The second delicate point is the algebraic reduction:

$$\frac{y+z}{yz} = \frac1y+\frac1z.$$

Summing the three analogous expressions gives

$$2\left(\frac1x+\frac1y+\frac1z\right),$$

with each reciprocal appearing exactly twice.

The third delicate point is the inequality

$$\left(\frac1x+\frac1y+\frac1z\right)(x+y+z)\ge 9.$$

Applying Cauchy-Schwarz,

$$\left(\sum x\right)\left(\sum \frac1x\right)\ge (1+1+1)^2=9.$$

Since $x,y,z>0$, all hypotheses are satisfied.

Alternative Approaches

A coordinate proof can be carried out from the start.

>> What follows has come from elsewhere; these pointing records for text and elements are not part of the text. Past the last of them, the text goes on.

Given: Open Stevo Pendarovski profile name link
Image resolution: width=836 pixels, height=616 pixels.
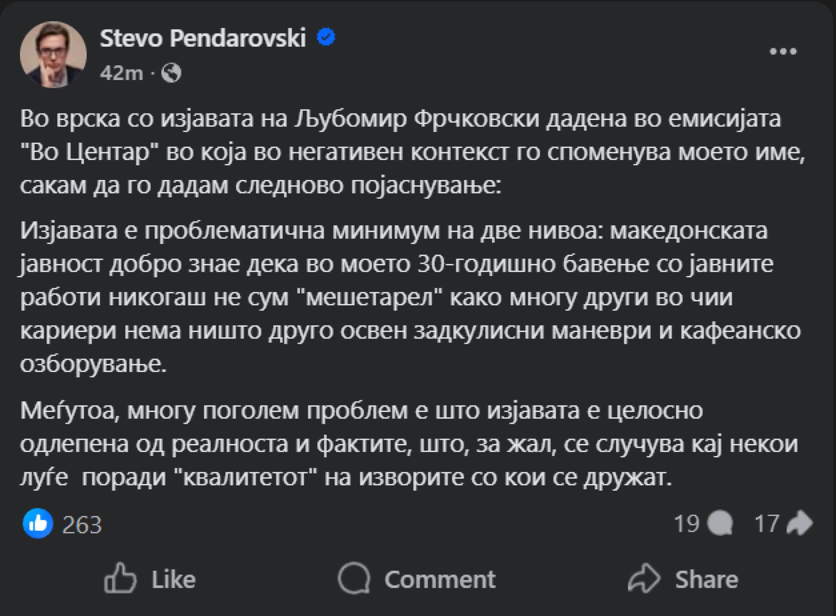Looking at the screenshot, I should [x=203, y=38].
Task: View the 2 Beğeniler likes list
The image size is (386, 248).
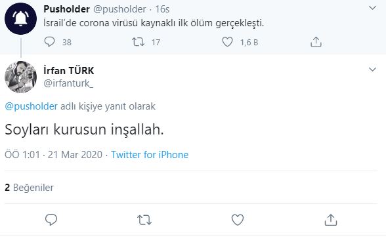Action: click(x=29, y=188)
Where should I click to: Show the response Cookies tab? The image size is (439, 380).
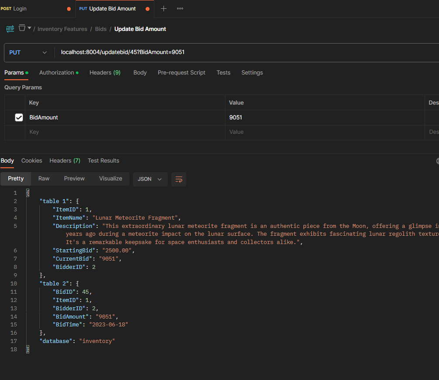pyautogui.click(x=32, y=161)
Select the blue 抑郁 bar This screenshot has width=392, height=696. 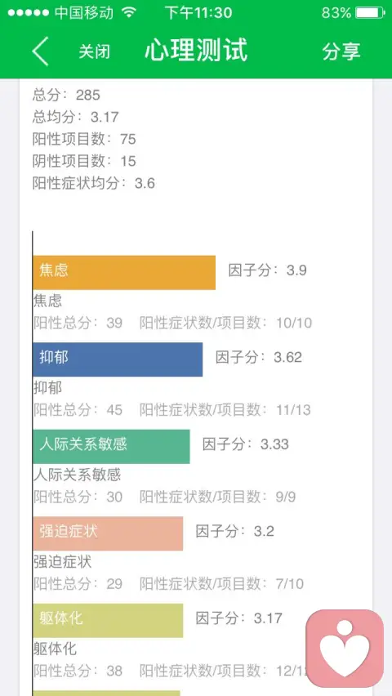(x=118, y=359)
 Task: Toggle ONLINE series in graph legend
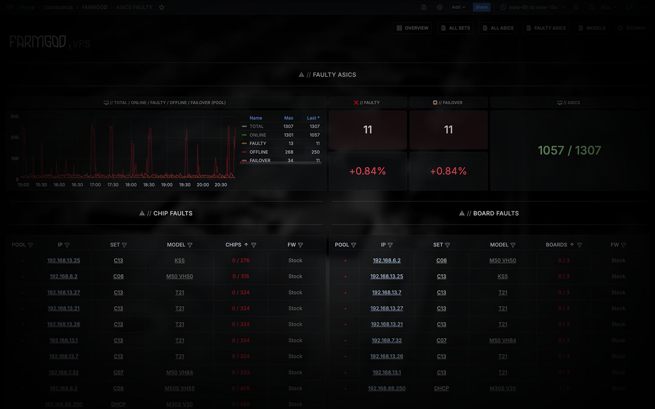tap(258, 135)
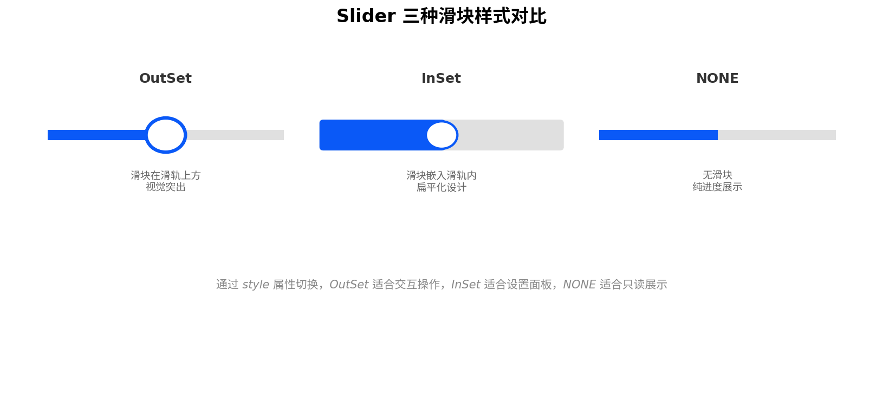Click the blue filled part of OutSet track
Viewport: 883px width, 395px height.
point(96,135)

Place

$$A=(0,0),\quad B=(1,0),\quad C=(0,1),$$

and let the interior point be

$$P=(p,q),\qquad p,q>0,\qquad p+q<1.$$

The three corner triangles determined by the three lines through $P$ then have areas

$$\frac{pq}{p+q},\qquad \frac{p(1-p-q)}{1-q},\qquad \frac{q(1-p-q)}{1-p},$$

up to a common factor. Substituting these expressions and simplifying reduces the problem to Cauchy-Schwarz.

Another approach uses barycentric coordinates. The areas $x,y,z$ serve as barycentric coordinates of $P$. The corner-triangle areas become harmonic means of pairs among $x,y,z$, namely

$$\frac{yz}{y+z},\quad \frac{zx}{z+x},\quad \frac{xy}{x+y}.$$

The inequality then collapses immediately to

$$\left(\frac1x+\frac1y+\frac1z\right)(x+y+z)\ge 9.$$

This approach isolates the geometric content in a single area formula and gives the shortest route to the result.